##### EXTRACTED DATA #####

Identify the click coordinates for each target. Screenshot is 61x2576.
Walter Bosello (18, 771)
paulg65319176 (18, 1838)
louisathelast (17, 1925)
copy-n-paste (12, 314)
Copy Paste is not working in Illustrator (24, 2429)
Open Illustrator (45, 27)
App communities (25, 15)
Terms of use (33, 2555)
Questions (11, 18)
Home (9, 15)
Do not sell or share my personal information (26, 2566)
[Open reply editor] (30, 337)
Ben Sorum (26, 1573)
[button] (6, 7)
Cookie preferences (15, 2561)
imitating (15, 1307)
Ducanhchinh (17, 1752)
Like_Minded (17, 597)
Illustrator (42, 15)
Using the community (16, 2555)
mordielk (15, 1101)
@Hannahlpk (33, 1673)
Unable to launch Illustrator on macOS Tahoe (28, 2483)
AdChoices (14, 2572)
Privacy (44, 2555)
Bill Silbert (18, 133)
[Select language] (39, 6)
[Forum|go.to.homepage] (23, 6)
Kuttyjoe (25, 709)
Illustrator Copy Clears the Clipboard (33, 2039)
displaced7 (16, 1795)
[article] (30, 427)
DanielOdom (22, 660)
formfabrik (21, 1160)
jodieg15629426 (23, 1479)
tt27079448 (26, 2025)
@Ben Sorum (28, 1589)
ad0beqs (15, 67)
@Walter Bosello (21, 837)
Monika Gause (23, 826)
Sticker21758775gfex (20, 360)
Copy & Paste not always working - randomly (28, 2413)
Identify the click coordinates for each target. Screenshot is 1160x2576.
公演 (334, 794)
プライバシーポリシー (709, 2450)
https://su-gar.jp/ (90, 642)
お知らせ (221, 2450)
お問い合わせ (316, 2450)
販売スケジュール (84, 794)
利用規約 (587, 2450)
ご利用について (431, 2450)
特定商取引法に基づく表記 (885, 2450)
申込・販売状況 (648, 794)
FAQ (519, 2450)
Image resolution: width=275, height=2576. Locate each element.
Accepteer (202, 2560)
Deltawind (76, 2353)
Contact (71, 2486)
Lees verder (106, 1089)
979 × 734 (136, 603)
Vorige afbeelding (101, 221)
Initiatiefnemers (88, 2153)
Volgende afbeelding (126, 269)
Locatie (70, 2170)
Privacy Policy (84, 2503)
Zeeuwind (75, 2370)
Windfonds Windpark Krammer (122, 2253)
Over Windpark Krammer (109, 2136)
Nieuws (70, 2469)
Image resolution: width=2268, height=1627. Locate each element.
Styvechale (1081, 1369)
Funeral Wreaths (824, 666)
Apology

#####

PROBLEM TO WORK ON:
Lines holding the word "resolution" are the answer; copy each one from the records above.

REPLY:
Image resolution: width=275, height=2576. Locate each element.
Image resolution: width=2268, height=1627. Locate each element.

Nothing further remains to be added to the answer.